Ai cronisti televisivi si rimprovera il fatto di sprecare troppe parole raccontando cose che si vedono già nelle immagini. Si può evitare?
Posso dare due parti della risposta. Una viene proprio da quello che mi ha insegnato la moto, che è fatta per raccontare quello che non si vede. Quell’abitudine è bene non perderla. E poi devo ammettere con grande onestà che avere come guida Alessandra De Stefano e Alessandro Fabretti, che di ciclismo ne hanno visto e raccontato tanto, e avere Francesco Pancani in prima linea, mi aiuterà a non cadere nell’errore.
Cosa c’è nella borsa di Rizzato per il Tour?

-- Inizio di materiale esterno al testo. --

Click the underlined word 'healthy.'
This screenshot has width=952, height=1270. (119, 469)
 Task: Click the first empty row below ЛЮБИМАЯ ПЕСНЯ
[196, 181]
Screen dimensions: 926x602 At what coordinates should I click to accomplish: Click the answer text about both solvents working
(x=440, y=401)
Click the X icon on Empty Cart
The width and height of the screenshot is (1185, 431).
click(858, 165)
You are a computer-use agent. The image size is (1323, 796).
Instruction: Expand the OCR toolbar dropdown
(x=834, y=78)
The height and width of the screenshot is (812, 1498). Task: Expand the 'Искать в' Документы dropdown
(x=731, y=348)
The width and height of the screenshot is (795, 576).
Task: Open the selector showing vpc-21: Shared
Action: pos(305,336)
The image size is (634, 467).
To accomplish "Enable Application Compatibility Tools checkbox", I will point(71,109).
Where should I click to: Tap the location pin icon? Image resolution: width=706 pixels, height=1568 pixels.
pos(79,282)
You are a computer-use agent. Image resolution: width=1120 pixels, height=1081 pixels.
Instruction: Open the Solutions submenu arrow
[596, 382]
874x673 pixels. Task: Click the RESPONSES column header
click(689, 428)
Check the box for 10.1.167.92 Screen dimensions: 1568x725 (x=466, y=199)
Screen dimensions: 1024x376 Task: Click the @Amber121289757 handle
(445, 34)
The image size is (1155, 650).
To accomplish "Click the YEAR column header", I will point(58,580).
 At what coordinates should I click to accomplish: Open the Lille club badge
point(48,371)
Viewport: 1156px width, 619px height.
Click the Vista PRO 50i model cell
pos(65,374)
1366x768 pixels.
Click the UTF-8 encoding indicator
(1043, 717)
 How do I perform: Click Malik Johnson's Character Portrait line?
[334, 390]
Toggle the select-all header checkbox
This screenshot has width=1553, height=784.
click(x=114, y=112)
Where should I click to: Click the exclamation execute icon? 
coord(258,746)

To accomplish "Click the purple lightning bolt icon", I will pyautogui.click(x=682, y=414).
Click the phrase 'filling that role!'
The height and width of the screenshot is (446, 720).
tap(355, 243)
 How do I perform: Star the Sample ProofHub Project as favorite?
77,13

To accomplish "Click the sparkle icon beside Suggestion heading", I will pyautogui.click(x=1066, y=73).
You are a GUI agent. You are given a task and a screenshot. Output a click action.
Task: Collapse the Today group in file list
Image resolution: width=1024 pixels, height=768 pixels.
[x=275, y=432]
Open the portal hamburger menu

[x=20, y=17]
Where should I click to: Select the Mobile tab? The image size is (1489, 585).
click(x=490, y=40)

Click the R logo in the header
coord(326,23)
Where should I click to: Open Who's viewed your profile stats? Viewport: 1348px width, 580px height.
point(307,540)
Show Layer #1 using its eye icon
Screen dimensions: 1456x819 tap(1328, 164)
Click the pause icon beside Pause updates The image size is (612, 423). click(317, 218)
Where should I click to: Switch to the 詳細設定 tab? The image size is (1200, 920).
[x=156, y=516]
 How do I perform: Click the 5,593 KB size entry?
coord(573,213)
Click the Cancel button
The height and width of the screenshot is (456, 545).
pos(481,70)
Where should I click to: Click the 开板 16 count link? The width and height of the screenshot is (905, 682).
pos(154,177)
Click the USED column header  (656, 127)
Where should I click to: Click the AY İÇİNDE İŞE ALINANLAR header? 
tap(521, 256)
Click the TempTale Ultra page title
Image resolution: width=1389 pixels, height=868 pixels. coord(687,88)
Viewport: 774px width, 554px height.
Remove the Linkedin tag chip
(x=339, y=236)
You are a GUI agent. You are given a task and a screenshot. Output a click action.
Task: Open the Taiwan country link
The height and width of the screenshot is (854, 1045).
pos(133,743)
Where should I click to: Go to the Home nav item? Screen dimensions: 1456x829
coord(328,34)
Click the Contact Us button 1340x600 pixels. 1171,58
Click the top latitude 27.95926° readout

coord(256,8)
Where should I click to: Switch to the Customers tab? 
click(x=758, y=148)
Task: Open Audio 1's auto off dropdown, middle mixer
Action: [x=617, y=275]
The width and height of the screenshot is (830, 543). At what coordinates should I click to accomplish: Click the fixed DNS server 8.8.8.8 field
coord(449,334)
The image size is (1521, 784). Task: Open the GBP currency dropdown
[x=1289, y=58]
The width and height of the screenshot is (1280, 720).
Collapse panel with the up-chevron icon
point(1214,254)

Sempre troppe cose. Sicuramente il computer ce l’ho quasi sempre davanti, ma quella è una deformazione. Adesso ho una divisione abbastanza maniacale tra le cose da consultare sul computer e quelle che invece stampo e tengo in un quadernone. Nel computer guardo più l’aspetto statistico in corso d’opera, tengo sempre un occhio sui social media, perché qualche cosa che sfugge all’occhio nei vari schermi c’è e magari viene captata da un appassionato.
Quando si parte?
Il 28 giugno, martedì prossimo. Ormai manca davvero poco.